The Sun’s planetary system, like the many other systems discovered in the last 2 decades, formed out of a protoplanetary disk. These disks are a natural by-product of star formation (almost every young star has one) and consist of a lot of gas (mostly hydrogen) and a small amount of solid dust particles. On timescales of hundreds of thousands of years, these dust grains collide and stick together, forming larger and larger bodies that eventually become asteroids, comets, and planetary embryos.

While the Sun’s protoplanetary disk is now long gone (disks typically dissipate on a timescale of a few million years), the planets hold clues to the disk’s properties. For example, the fact that the planets all lie in the same plane indicates that the disk was relatively flat, and the observation that the inner terrestrial planets are small and rocky while the outer planets are massive gas giants indicates that the snowline (inside of which water ice could not survive) was located somewhere between Mars and Jupiter. It is clear then that the properties of planets reflect, on some level, the environment in which they formed, and that understanding the physical and chemical structure of protoplanetary disks is a crucial step to understanding the ubiquity and diversity of planetary systems.

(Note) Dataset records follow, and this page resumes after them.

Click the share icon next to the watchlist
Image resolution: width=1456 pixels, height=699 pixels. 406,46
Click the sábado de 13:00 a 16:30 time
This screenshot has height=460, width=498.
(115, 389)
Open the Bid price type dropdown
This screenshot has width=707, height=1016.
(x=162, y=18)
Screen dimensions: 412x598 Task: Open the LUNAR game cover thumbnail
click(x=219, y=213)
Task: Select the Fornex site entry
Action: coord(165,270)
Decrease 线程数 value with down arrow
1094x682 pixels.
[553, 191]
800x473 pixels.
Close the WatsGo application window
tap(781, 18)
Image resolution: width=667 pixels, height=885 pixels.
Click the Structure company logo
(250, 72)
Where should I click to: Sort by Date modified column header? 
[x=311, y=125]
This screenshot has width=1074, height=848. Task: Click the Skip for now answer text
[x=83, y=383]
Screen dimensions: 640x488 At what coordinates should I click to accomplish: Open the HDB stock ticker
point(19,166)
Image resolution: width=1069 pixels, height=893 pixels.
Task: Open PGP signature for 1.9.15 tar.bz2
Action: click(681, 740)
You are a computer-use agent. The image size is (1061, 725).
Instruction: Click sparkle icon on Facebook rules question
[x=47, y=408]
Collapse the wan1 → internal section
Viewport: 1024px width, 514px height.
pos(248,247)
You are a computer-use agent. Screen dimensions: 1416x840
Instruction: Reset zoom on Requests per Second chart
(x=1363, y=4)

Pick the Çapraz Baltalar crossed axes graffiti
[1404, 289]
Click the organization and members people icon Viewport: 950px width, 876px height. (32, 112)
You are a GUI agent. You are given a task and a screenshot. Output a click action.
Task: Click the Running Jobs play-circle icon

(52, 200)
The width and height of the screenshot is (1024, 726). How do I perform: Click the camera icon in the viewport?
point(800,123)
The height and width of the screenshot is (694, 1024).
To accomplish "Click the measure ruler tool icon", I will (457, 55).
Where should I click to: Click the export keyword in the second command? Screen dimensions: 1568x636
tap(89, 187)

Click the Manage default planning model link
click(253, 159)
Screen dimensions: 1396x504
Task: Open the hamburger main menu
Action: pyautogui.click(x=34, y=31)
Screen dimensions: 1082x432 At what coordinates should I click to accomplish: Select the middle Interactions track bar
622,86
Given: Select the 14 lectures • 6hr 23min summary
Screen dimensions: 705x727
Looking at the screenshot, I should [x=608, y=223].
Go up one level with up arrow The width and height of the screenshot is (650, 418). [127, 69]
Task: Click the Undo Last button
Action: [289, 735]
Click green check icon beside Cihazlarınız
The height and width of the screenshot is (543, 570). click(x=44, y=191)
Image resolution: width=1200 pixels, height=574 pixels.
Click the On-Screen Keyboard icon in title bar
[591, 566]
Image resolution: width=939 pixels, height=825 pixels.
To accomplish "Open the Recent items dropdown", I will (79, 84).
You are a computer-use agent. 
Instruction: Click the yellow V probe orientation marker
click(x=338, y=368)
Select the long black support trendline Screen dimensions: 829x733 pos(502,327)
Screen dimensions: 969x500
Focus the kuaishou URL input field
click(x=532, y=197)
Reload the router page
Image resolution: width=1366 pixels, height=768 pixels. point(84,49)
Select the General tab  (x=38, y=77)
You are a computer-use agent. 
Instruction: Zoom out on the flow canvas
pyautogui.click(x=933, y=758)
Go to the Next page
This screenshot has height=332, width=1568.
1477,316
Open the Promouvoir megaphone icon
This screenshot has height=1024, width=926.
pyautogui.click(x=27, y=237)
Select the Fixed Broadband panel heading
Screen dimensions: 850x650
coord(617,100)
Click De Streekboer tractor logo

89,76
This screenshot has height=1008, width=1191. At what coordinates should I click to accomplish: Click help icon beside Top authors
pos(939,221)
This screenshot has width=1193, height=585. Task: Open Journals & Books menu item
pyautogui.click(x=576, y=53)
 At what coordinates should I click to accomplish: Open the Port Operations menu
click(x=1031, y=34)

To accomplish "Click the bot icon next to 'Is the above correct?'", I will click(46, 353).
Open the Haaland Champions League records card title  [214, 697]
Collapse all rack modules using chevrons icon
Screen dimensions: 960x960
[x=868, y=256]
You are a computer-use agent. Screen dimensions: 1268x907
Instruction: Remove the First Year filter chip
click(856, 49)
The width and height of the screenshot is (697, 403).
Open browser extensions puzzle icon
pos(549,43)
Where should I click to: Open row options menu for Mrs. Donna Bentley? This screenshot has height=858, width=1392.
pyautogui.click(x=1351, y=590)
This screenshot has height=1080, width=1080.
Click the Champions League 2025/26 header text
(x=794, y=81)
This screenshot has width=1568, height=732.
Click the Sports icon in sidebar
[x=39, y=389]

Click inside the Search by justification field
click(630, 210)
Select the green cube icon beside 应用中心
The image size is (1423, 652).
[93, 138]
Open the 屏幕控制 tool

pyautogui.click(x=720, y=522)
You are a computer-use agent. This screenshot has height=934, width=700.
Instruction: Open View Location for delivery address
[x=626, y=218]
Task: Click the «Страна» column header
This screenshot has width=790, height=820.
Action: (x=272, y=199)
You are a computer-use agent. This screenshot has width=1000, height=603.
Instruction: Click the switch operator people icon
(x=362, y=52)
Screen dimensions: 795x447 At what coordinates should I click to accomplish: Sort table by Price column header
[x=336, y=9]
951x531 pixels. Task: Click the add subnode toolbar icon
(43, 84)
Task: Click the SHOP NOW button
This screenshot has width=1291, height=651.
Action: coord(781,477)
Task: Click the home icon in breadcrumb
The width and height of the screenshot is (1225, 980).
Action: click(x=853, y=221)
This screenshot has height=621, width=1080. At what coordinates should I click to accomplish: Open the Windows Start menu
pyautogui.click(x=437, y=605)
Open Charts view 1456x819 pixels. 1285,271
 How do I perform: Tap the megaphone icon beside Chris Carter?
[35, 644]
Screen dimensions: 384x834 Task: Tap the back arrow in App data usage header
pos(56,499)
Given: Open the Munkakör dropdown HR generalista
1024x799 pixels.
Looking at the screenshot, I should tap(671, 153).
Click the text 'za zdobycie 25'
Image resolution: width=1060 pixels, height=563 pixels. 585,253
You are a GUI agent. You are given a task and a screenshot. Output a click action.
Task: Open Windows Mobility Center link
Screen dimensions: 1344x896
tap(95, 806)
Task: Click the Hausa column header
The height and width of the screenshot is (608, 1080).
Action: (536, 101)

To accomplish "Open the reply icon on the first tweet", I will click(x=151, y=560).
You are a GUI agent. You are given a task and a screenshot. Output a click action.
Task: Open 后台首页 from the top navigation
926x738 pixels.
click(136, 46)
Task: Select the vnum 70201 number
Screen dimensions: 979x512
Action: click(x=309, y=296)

Illustration of a protoplanetary disk surrounding a young star. The larger dust particles are concentrated near the disk midplane, while the small grains remain well-mixed vertically. (image: http://www.til-birnstiel.de)

Illustration of a protoplanetary disk surrounding a young star. The larger dust particles are concentrated near the disk midplane, while the small grains remain well-mixed vertically. (image: http://www.til-birnstiel.de)

After moving to Chicago and becoming part of the EOS team in October 2015, I have been working on one question in particular: the vertical distribution of dust grains in planet-forming disks. It is usually assumed that, while small dust grains are well-mixed vertically, large grains are concentrated in the disk’s midplane. This picture comes from comparing the processes of gravitational settling (which acts to bring solids to the midplane) and turbulent diffusion (which tries to mix solids back up to the disk atmosphere). For large grains, settling is more efficient. For small grains, mixing is thought to win.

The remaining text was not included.